====== DATASET RECORDS
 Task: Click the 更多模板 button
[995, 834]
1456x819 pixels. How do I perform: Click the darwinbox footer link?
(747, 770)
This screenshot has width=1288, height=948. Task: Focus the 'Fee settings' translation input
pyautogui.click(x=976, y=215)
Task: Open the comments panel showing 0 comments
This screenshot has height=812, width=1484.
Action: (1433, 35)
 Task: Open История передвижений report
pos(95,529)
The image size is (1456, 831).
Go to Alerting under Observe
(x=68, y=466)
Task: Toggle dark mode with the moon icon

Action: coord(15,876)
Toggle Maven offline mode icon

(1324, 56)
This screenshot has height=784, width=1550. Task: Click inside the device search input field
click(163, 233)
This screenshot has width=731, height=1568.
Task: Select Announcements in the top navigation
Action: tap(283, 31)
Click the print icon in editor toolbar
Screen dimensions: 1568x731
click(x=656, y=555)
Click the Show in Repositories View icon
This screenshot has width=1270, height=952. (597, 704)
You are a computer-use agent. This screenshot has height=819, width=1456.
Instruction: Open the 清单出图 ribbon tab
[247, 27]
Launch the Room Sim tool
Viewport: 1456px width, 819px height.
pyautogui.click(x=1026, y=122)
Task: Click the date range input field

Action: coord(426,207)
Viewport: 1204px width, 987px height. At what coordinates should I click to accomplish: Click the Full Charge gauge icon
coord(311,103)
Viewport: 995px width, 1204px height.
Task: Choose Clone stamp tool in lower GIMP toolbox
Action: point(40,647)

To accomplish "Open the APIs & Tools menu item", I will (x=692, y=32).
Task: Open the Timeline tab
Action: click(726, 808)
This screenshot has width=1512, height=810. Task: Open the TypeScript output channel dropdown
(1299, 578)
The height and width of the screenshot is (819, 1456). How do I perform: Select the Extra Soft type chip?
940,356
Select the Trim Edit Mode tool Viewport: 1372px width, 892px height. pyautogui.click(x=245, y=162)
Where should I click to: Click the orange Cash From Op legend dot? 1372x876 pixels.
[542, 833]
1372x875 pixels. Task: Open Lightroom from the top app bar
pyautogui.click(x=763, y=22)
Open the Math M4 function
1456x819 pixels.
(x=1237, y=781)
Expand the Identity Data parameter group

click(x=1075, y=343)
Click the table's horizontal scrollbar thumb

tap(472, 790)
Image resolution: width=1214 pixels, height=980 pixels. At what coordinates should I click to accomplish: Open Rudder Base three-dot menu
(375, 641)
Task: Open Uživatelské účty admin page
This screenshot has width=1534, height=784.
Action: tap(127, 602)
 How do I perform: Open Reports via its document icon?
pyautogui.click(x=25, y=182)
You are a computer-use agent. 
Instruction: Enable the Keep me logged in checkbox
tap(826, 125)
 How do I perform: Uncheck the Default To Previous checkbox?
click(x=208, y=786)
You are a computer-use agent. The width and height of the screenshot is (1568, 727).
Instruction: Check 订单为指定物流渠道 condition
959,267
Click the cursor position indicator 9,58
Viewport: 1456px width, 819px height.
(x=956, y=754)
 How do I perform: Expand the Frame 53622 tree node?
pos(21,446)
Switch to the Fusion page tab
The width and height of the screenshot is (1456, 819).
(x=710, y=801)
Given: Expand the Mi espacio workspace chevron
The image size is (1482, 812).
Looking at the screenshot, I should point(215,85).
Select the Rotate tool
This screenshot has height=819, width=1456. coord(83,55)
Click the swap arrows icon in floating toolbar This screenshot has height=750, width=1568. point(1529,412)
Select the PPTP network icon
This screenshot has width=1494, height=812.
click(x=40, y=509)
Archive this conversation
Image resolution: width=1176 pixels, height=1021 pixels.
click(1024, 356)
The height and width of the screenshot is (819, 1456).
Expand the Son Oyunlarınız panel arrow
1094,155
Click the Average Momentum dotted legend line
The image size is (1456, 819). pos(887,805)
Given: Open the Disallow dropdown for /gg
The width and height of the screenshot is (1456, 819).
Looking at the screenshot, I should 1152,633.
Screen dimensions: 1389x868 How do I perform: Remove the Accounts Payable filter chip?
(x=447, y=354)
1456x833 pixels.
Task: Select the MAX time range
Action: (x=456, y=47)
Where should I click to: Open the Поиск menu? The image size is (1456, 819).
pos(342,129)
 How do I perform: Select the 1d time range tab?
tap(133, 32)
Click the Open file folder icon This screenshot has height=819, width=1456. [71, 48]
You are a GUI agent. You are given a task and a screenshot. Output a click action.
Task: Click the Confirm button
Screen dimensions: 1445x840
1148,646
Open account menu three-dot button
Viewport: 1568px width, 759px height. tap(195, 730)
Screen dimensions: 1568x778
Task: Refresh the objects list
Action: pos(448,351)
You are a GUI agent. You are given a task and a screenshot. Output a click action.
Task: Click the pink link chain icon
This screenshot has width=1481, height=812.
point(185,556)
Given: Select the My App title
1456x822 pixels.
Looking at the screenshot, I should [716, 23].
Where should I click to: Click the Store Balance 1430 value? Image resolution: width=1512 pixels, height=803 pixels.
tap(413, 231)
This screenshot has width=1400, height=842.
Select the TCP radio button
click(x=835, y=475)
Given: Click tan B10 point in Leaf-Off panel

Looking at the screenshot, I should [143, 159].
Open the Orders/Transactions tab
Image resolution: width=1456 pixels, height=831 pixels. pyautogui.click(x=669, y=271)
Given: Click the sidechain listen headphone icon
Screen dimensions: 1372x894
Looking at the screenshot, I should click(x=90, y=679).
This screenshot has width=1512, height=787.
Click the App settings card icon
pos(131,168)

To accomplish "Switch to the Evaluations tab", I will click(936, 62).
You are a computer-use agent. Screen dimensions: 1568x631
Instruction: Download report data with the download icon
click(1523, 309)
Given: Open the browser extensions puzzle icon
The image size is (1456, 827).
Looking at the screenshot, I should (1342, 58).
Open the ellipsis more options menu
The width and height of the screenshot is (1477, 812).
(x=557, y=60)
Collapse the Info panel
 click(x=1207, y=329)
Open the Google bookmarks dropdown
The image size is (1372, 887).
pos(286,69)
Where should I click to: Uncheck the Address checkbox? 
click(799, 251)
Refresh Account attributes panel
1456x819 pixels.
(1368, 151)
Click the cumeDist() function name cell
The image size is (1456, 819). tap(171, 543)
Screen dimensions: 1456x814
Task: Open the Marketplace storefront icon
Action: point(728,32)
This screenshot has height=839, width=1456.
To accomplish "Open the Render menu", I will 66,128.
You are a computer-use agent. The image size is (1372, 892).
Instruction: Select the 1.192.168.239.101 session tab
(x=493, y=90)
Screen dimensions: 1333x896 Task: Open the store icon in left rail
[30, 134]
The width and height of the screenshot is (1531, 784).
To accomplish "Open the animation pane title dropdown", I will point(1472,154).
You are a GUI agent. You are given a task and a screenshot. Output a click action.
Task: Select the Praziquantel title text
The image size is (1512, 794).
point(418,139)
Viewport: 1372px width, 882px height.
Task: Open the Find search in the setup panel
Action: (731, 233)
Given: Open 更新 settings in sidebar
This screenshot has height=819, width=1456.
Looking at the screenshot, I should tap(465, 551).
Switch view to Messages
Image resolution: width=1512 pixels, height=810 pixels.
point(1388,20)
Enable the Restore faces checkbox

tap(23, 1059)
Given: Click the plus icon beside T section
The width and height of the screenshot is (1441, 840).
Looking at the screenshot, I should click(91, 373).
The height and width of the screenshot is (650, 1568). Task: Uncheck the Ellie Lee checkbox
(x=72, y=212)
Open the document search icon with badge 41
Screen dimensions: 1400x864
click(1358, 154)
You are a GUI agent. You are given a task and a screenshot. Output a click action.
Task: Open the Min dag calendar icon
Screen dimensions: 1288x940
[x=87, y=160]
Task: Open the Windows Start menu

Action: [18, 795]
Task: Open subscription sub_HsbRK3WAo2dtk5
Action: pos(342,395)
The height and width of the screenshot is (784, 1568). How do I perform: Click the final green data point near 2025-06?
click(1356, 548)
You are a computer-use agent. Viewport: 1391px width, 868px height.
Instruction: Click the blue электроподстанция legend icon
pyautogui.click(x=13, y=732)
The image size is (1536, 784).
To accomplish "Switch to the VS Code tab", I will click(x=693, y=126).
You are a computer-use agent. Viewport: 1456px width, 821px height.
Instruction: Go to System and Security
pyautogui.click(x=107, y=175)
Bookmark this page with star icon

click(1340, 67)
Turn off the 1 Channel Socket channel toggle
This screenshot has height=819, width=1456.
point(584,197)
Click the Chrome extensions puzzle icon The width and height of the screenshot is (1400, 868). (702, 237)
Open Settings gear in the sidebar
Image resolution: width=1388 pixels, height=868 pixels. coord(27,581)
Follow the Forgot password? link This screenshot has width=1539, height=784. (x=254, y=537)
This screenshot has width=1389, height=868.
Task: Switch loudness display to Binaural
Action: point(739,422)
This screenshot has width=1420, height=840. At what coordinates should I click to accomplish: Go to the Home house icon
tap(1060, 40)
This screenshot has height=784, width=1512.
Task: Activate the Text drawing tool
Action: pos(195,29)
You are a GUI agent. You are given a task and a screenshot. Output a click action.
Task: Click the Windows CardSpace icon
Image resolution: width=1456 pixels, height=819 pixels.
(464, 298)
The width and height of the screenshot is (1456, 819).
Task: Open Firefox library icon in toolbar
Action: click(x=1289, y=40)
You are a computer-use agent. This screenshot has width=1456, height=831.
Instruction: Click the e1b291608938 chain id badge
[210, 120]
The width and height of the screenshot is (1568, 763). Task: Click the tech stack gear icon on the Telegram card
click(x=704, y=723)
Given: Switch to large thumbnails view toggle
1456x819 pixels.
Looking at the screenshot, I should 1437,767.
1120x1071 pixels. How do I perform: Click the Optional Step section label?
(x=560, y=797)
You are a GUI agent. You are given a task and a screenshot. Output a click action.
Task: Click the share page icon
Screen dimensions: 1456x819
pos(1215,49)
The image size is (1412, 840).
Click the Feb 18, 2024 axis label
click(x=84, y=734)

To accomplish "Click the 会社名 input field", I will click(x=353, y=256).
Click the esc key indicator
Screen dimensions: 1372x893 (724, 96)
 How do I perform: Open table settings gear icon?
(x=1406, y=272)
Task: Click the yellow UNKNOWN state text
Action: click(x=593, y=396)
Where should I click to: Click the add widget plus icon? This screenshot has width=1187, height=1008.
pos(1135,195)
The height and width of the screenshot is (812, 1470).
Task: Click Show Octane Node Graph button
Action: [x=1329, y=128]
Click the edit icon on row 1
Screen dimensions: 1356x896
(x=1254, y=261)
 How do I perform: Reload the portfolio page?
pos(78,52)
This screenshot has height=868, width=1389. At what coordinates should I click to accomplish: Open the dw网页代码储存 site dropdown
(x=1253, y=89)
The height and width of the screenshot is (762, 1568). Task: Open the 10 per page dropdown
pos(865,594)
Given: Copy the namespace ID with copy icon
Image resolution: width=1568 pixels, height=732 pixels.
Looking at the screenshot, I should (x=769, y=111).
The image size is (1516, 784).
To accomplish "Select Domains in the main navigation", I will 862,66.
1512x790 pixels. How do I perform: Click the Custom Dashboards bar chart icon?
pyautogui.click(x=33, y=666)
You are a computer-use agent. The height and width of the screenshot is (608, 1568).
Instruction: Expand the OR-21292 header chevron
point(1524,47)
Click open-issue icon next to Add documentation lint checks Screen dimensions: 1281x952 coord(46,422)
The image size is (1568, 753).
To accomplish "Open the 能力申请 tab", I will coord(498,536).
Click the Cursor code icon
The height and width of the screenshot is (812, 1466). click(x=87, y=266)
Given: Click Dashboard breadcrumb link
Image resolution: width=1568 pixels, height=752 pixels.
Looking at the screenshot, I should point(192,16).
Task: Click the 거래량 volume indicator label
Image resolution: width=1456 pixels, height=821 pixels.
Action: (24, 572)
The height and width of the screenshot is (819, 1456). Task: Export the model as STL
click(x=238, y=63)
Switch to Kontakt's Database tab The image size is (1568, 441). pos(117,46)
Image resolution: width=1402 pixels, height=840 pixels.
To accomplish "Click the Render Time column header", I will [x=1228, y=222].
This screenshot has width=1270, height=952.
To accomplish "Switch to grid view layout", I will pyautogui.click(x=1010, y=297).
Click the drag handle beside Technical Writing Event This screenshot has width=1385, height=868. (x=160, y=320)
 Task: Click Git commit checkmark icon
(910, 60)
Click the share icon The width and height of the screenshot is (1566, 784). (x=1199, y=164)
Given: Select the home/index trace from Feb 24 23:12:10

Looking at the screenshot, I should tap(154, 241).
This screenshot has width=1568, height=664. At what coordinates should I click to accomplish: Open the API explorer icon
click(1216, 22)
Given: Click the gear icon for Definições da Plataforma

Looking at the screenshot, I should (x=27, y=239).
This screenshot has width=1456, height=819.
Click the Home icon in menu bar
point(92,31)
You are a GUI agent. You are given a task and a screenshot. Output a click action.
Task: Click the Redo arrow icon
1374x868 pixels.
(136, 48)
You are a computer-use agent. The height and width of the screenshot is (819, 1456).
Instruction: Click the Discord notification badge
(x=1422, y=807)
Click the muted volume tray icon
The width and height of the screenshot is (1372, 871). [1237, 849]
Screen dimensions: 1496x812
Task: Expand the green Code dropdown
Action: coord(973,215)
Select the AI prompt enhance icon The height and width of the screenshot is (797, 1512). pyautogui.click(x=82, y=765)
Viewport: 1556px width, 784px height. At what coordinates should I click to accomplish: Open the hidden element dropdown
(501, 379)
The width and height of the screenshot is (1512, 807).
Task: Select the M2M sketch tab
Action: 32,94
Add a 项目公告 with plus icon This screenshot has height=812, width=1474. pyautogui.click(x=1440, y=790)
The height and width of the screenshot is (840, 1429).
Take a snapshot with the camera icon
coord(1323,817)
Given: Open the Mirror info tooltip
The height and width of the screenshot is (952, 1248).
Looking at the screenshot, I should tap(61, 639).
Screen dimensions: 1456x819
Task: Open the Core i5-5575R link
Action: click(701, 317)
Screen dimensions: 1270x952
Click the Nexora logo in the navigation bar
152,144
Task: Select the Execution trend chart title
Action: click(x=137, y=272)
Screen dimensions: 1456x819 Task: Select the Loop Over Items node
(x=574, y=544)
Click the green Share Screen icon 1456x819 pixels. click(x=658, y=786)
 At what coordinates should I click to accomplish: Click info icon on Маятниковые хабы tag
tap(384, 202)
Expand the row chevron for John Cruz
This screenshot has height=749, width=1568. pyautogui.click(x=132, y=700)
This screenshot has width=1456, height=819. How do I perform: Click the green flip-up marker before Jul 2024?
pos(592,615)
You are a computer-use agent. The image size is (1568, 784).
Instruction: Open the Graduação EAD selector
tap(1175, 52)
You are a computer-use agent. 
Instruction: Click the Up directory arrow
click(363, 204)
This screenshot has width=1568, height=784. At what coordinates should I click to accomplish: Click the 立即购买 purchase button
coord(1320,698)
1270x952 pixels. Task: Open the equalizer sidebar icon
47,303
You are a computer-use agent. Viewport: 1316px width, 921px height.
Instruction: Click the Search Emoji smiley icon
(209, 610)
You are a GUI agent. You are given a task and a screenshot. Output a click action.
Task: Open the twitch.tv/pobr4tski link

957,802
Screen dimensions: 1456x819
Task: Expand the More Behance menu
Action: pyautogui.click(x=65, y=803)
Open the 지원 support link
============
> TASK DETAILS: Take every line from the data above that holds "puzzle" and copy it out.

> ANSWER:
Given: Open the browser extensions puzzle icon
Click the Chrome extensions puzzle icon The width and height of the screenshot is (1400, 868). (702, 237)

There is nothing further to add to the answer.